• Source text
════
In times like these, with a lot of changes in the economy and interest rates bouncing up and down, many people are left wondering if they should buy a house now or wait. It’s even more confusing when an election is around the corner, which often brings its own twists in the markets. If you’re looking to buy a home, you’ve likely heard the saying, “Marry the house, date the rate.” It’s a catchy way to say that buying a home you love is a long-term decision, while the interest rate you lock in is something you can always change later if rates improve. But what does this really mean in practice? Here’s a breakdown of why it’s wise to commit to the right house now and why interest rates don’t have to be a deal-breaker.

During election years, we often see some big movements in mortgage rates around the 10-year Treasury bond, which influences how much we pay on loans. In the past, we’ve seen rates drop right after an election, like in 2000, but in other years—like 2004 and again in 2016 and 2020—rates went up. It’s unpredictable, and it shows that guessing where rates will go after the election is almost impossible. Instead of trying to predict these swings, focus on finding the right house that you can afford even if it’s a bit tight for now. Mortgage rates may go up or down, but if you find the right home, you can always refinance if rates improve down the road.

In short, it’s about choosing a house you love because that’s a commitment that will likely last for years, while interest rates can change over time. Homes tend to go up in value over the long run. And with inflation on the rise, a home can become a huge asset, especially since inflation reduces the real cost of your debt over time. This is why even though interest rates may feel high now, they’ll likely feel low as your home’s value grows and inflation keeps rising​.
════
• Dataset excerpt
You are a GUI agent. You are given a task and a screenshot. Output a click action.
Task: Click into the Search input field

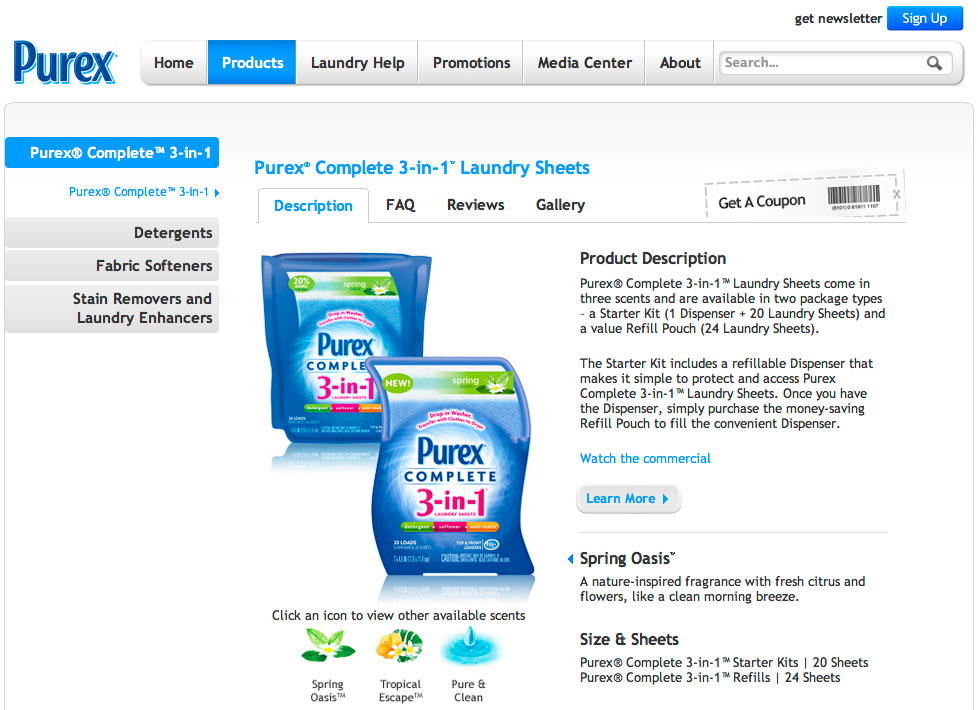[x=820, y=63]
════
• Goal 1
Reproduce the home-buying text from "During election years, we" to "down the road.", word for word.
• Goal 2
According to the home-buying text, why should a buyer focus on finding the right house instead of trying to predict where mortgage rates will go after an election? Answer in one to three sentences.
Work only from the home-buying text.

• Exercise response 1
During election years, we often see some big movements in mortgage rates around the 10-year Treasury bond, which influences how much we pay on loans. In the past, we’ve seen rates drop right after an election, like in 2000, but in other years—like 2004 and again in 2016 and 2020—rates went up. It’s unpredictable, and it shows that guessing where rates will go after the election is almost impossible. Instead of trying to predict these swings, focus on finding the right house that you can afford even if it’s a bit tight for now. Mortgage rates may go up or down, but if you find the right home, you can always refinance if rates improve down the road.

• Exercise response 2
Rate moves after elections are unpredictable. They dropped after the 2000 election but rose in 2004, 2016, and 2020, so guessing where they'll go is almost impossible. If rates improve later, the buyer can always refinance.